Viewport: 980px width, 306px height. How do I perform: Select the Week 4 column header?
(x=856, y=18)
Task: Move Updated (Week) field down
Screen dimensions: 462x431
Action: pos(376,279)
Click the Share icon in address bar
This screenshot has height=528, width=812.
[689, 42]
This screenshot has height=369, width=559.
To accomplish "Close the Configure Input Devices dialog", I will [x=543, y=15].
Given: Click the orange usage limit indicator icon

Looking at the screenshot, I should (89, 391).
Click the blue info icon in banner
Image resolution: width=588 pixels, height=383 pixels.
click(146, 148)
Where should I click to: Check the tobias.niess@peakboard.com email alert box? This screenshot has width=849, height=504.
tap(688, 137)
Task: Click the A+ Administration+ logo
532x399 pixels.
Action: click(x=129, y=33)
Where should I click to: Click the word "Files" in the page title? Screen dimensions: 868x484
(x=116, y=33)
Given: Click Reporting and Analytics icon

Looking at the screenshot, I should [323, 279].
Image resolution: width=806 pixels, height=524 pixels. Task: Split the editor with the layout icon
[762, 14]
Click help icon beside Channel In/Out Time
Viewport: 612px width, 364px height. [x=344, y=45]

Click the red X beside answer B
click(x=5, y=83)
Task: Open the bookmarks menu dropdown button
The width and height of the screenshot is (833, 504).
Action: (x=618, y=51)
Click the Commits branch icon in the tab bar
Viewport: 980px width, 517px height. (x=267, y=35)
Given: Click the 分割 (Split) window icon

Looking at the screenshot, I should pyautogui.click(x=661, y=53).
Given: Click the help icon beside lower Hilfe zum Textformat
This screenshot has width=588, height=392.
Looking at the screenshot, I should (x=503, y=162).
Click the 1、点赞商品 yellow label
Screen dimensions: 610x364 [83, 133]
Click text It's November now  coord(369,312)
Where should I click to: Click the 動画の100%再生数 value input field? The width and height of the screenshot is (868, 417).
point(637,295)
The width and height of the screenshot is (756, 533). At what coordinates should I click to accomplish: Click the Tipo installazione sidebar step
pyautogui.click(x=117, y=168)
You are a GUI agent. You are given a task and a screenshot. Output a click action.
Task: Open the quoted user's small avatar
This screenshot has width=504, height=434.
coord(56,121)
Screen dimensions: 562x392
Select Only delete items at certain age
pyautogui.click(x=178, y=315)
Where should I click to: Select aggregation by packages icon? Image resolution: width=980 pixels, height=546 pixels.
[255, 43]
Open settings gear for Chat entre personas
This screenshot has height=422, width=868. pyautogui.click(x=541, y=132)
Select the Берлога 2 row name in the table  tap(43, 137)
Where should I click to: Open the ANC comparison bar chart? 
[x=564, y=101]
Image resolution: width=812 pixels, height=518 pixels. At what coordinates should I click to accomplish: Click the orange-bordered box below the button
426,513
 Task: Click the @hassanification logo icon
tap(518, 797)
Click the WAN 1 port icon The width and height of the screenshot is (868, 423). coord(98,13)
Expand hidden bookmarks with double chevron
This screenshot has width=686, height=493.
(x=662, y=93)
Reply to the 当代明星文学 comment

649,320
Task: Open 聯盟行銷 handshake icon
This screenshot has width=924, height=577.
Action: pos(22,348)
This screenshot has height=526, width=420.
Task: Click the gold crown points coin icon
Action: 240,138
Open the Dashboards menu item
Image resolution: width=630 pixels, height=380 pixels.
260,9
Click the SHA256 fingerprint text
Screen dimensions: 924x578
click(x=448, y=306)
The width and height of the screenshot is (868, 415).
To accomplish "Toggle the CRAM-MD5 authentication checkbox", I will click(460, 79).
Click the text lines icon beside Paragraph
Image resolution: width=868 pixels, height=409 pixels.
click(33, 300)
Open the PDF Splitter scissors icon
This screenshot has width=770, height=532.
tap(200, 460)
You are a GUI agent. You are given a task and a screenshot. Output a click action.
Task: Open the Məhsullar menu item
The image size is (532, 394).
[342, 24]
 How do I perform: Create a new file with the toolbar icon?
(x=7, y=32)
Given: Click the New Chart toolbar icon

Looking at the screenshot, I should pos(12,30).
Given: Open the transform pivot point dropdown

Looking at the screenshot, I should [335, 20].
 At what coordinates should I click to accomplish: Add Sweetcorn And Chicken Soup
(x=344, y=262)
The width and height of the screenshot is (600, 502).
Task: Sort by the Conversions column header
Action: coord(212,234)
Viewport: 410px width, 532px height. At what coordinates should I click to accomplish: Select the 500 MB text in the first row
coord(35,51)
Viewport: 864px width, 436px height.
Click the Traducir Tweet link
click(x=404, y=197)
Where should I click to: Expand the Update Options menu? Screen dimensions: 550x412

» **Exercise**
All of the data shown above should be printed exactly as given.

» **Answer box**
Viewport: 980px width, 306px height. How do I perform: Select the Week 4 column header?
(x=856, y=18)
Task: Move Updated (Week) field down
Screen dimensions: 462x431
Action: pos(376,279)
Click the Share icon in address bar
This screenshot has height=528, width=812.
[689, 42]
This screenshot has height=369, width=559.
To accomplish "Close the Configure Input Devices dialog", I will [x=543, y=15].
Given: Click the orange usage limit indicator icon

Looking at the screenshot, I should (89, 391).
Click the blue info icon in banner
Image resolution: width=588 pixels, height=383 pixels.
click(146, 148)
Where should I click to: Check the tobias.niess@peakboard.com email alert box? This screenshot has width=849, height=504.
tap(688, 137)
Task: Click the A+ Administration+ logo
532x399 pixels.
Action: click(x=129, y=33)
Where should I click to: Click the word "Files" in the page title? Screen dimensions: 868x484
(x=116, y=33)
Given: Click Reporting and Analytics icon

Looking at the screenshot, I should [323, 279].
Image resolution: width=806 pixels, height=524 pixels. Task: Split the editor with the layout icon
[762, 14]
Click help icon beside Channel In/Out Time
Viewport: 612px width, 364px height. [x=344, y=45]

Click the red X beside answer B
click(x=5, y=83)
Task: Open the bookmarks menu dropdown button
The width and height of the screenshot is (833, 504).
Action: (x=618, y=51)
Click the Commits branch icon in the tab bar
Viewport: 980px width, 517px height. (x=267, y=35)
Given: Click the 分割 (Split) window icon

Looking at the screenshot, I should pyautogui.click(x=661, y=53).
Given: Click the help icon beside lower Hilfe zum Textformat
This screenshot has width=588, height=392.
Looking at the screenshot, I should (x=503, y=162).
Click the 1、点赞商品 yellow label
Screen dimensions: 610x364 [83, 133]
Click text It's November now  coord(369,312)
Where should I click to: Click the 動画の100%再生数 value input field? The width and height of the screenshot is (868, 417).
point(637,295)
The width and height of the screenshot is (756, 533). At what coordinates should I click to accomplish: Click the Tipo installazione sidebar step
pyautogui.click(x=117, y=168)
You are a GUI agent. You are given a task and a screenshot. Output a click action.
Task: Open the quoted user's small avatar
This screenshot has width=504, height=434.
coord(56,121)
Screen dimensions: 562x392
Select Only delete items at certain age
pyautogui.click(x=178, y=315)
Where should I click to: Select aggregation by packages icon? Image resolution: width=980 pixels, height=546 pixels.
[255, 43]
Open settings gear for Chat entre personas
This screenshot has height=422, width=868. pyautogui.click(x=541, y=132)
Select the Берлога 2 row name in the table  tap(43, 137)
Where should I click to: Open the ANC comparison bar chart? 
[x=564, y=101]
Image resolution: width=812 pixels, height=518 pixels. At what coordinates should I click to accomplish: Click the orange-bordered box below the button
426,513
 Task: Click the @hassanification logo icon
tap(518, 797)
Click the WAN 1 port icon The width and height of the screenshot is (868, 423). coord(98,13)
Expand hidden bookmarks with double chevron
This screenshot has width=686, height=493.
(x=662, y=93)
Reply to the 当代明星文学 comment

649,320
Task: Open 聯盟行銷 handshake icon
This screenshot has width=924, height=577.
Action: pos(22,348)
This screenshot has height=526, width=420.
Task: Click the gold crown points coin icon
Action: 240,138
Open the Dashboards menu item
Image resolution: width=630 pixels, height=380 pixels.
260,9
Click the SHA256 fingerprint text
Screen dimensions: 924x578
click(x=448, y=306)
The width and height of the screenshot is (868, 415).
To accomplish "Toggle the CRAM-MD5 authentication checkbox", I will click(460, 79).
Click the text lines icon beside Paragraph
Image resolution: width=868 pixels, height=409 pixels.
click(33, 300)
Open the PDF Splitter scissors icon
This screenshot has width=770, height=532.
tap(200, 460)
You are a GUI agent. You are given a task and a screenshot. Output a click action.
Task: Open the Məhsullar menu item
The image size is (532, 394).
[342, 24]
 How do I perform: Create a new file with the toolbar icon?
(x=7, y=32)
Given: Click the New Chart toolbar icon

Looking at the screenshot, I should pos(12,30).
Given: Open the transform pivot point dropdown

Looking at the screenshot, I should [335, 20].
 At what coordinates should I click to accomplish: Add Sweetcorn And Chicken Soup
(x=344, y=262)
The width and height of the screenshot is (600, 502).
Task: Sort by the Conversions column header
Action: coord(212,234)
Viewport: 410px width, 532px height. At what coordinates should I click to accomplish: Select the 500 MB text in the first row
coord(35,51)
Viewport: 864px width, 436px height.
Click the Traducir Tweet link
click(x=404, y=197)
Where should I click to: Expand the Update Options menu? Screen dimensions: 550x412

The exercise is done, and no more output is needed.